Se per il ministro dell'Interno, Roberto Maroni, per capire se il governo può durare bastano tre settimane, per il leader del Pd occorre molto meno. "Bastano tre minuti per prendere atto che la maggioranza non è in grado di governare" dice il segretario della formazione di opposizione, Pier Luigi Bersani. Parlando ai giovani della scuola di politica del partito, torna a chiedere all'esecutivo di "rimettersi al Capo dello stato".
Alle altre forze politiche chiede inoltre di impegnarsi "per la riscossa del Paese perché gli italiani sono scoglionati" altrimenti "la fine del berlusconismo farà piovere su tutti" e vincere l'antipolitica.
Il leader Democratico affida poi ad altri dirigenti, a partire da Enrico Letta e Dario Franceschini, il ruolo di tessitori di un'alleanza, rivolta anche ai finiani, con lo scopo di cambiare la legge elettorale in Parlamento.

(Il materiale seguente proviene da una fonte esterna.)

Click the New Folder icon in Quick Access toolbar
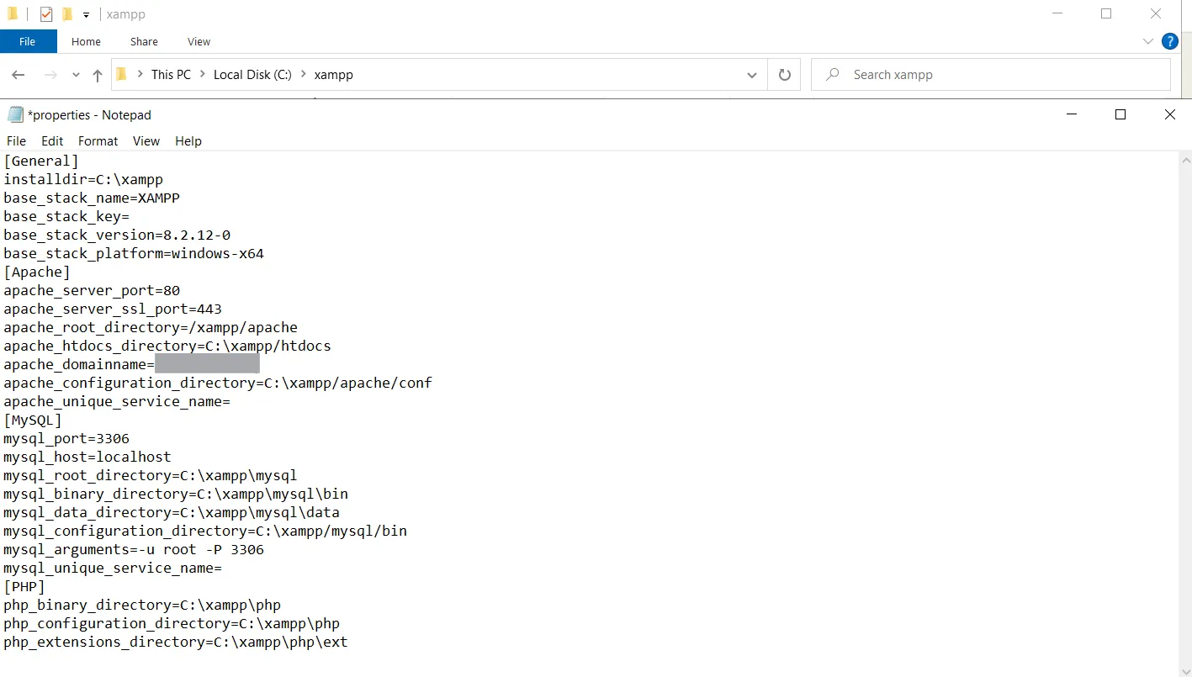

Poi parla di un suo "sogno con le gambe". "Basta barzellette, favole e cricche", dice. Invece, avanti con cose concrete: "pensiero, azione e simpatia per la gente" che faccia emergere la differenza tra il berlusconismo e l'alternativa.
Bersano si dice poi pronto ad ogni scenario, compreso quello di andare alle urne. "Non abbiamo il cronometro né il calendario - spiega Bersani ai giovani - ma in questa situazione politica molto confusa è chiaro che la maggioranza non c'è più, traccheggia e la fiducia in Parlamento è stata un'operazione non onesta".
Invitando tutti a "darsi da fare per la riscossa del Paese", commenta positivamente l'eventuale discesa in politica di Luca Cordero di Montezemolo.
Mentre per l'a.d. di Fiat, "Marchionne sostiene che aspettare la crescita senza fare niente è un atto di fede. Se l'avesse detto due anni fa ci avrebbe dato una mano".
Infine agli altri partiti invita a "non guardarsi la punta delle scarpe ma a lavorare per rompere il muro di gomma tra politica e cittadini". E vincere quello "scoglionamento" degli italiani che potrebbe portare il maggior pericolo delle elezioni anticipate: l'astensionismo elevato.